● Quoted passage:
* * *

The Finnish-Russian border. Sergei Grits / AP / TASS

A number of Finland-based companies are exporting high-tech goods to Russian buyers with known links to Moscow's defense industry and intelligence services, Finnish broadcaster Yle reported Monday, citing customs data.

At least 20 companies owned by “people of Russian origin” are either exporting goods directly to Russia or acting as intermediaries between foreign sellers and Russian buyers, according to Yle. 

Nine of the companies’ Russia-based customers have links to the Russian defense industry and intelligence agencies, such as the Federal Security Service (FSB), the report states. 

Yle's report does not specify how many companies in total journalists analyzed.

Customs data shows that the Finland-based companies have exported, among other things, sensors, diesel engines, fuel pumps and transmission equipment.

As Yle notes, similar goods have been found in Russian equipment and weapons destroyed on the battlefield in Ukraine, but the outlet says that it is unclear as to whether Russia's military has used goods exported by the Finland-based companies.

The report does not mention any of the Finland-based companies' names since “they don’t hold significant economic weight and their owners have not been convicted of crimes,” according to Yle.

* * *

● Material provided:
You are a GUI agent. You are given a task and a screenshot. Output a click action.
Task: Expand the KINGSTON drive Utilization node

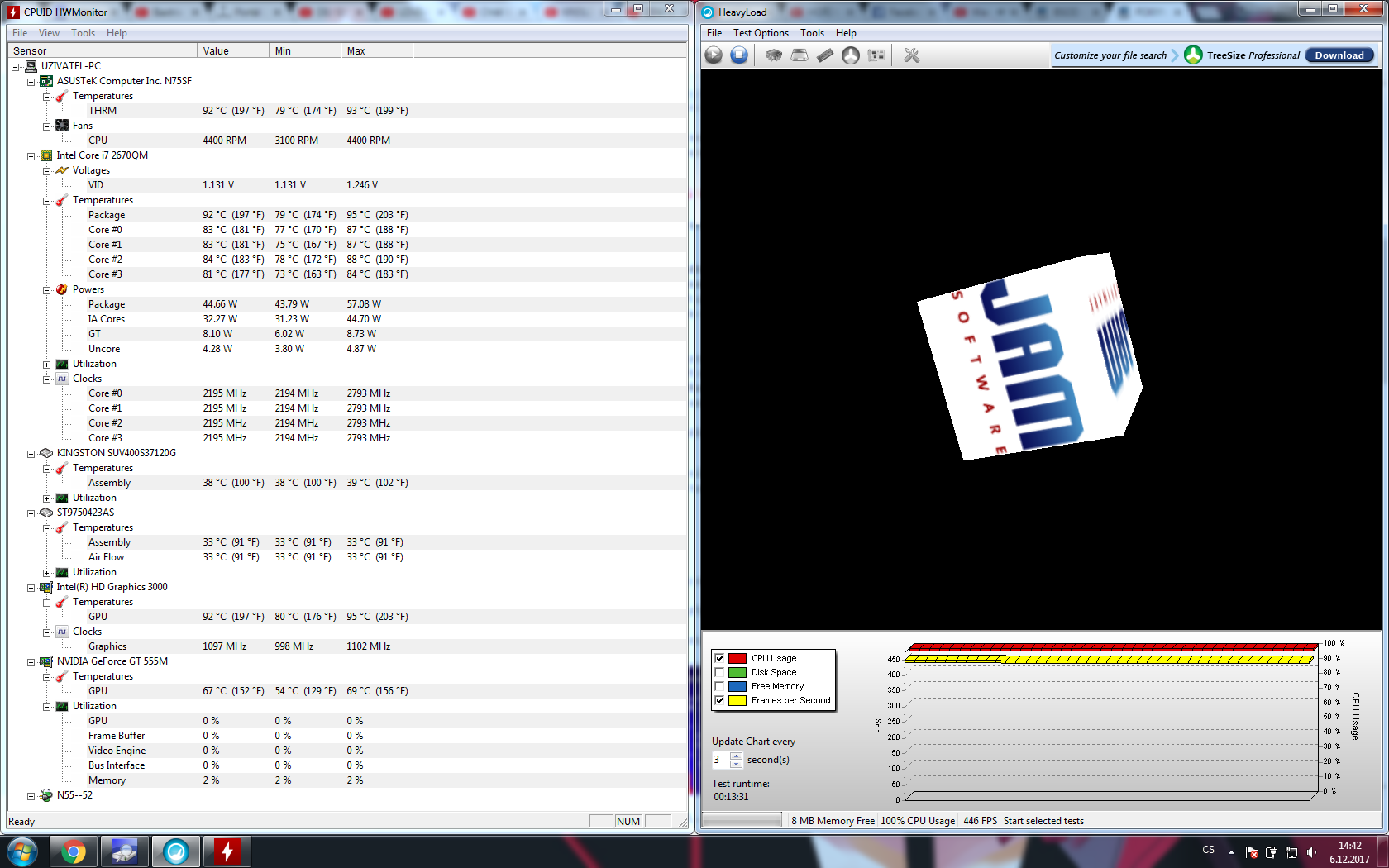pos(47,498)
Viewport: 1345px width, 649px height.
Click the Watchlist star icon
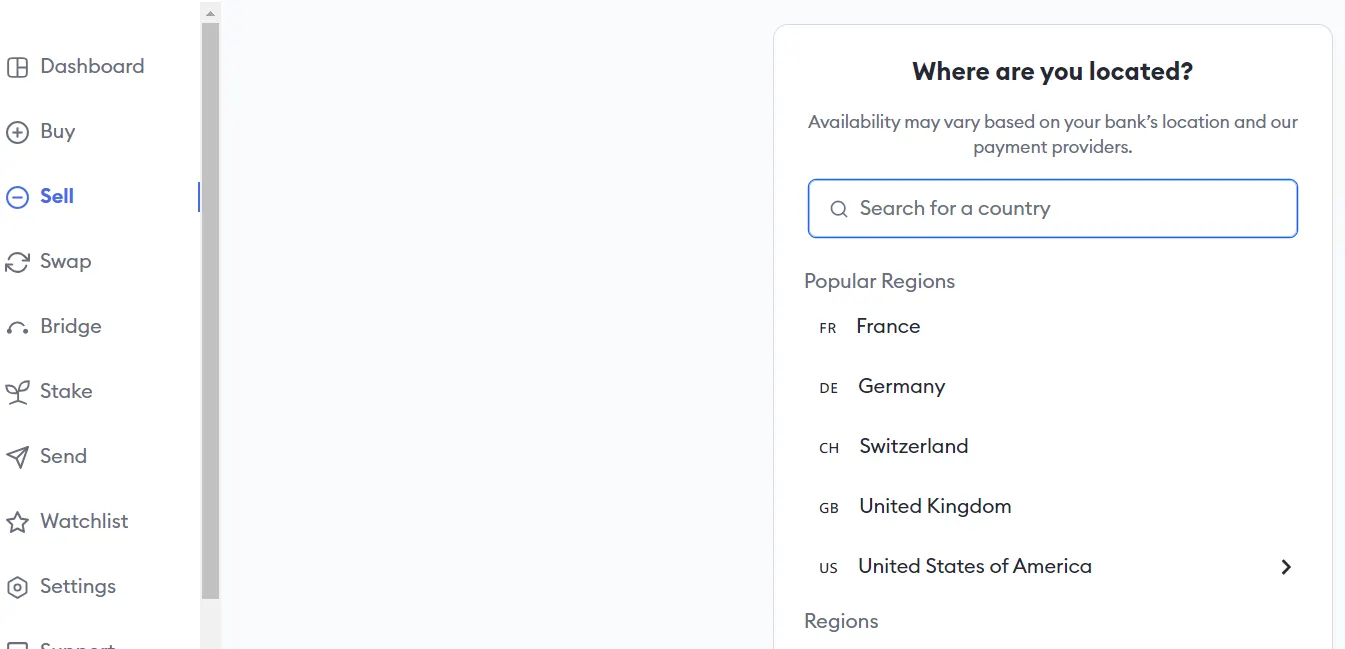point(17,522)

* * *

Carry on with the news report on Finland-based companies exporting to Russia, starting after its final sentence.

● The result:
However, the name of at least one Russian customer is displayed in two letters of appreciation issued by the FSB's border patrol in annexed Crimea.

The FSB border patrol credits Dieselforce, a St. Petersburg-based shipbuilding and ship repair company under Ukrainian sanctions, for “the timely fulfillment of state contracts on the delivery of goods under EU sanctions.”

In addition to the customs data, which was obtained by an unidentified foreign commercial operator, Yle said it based its report on police investigation files and court documents, as well as a commercial database.

The Finnish companies that agreed to speak with the broadcaster denied having any knowledge that their customers maintain ties with Russia’s defense industry and intelligence agencies.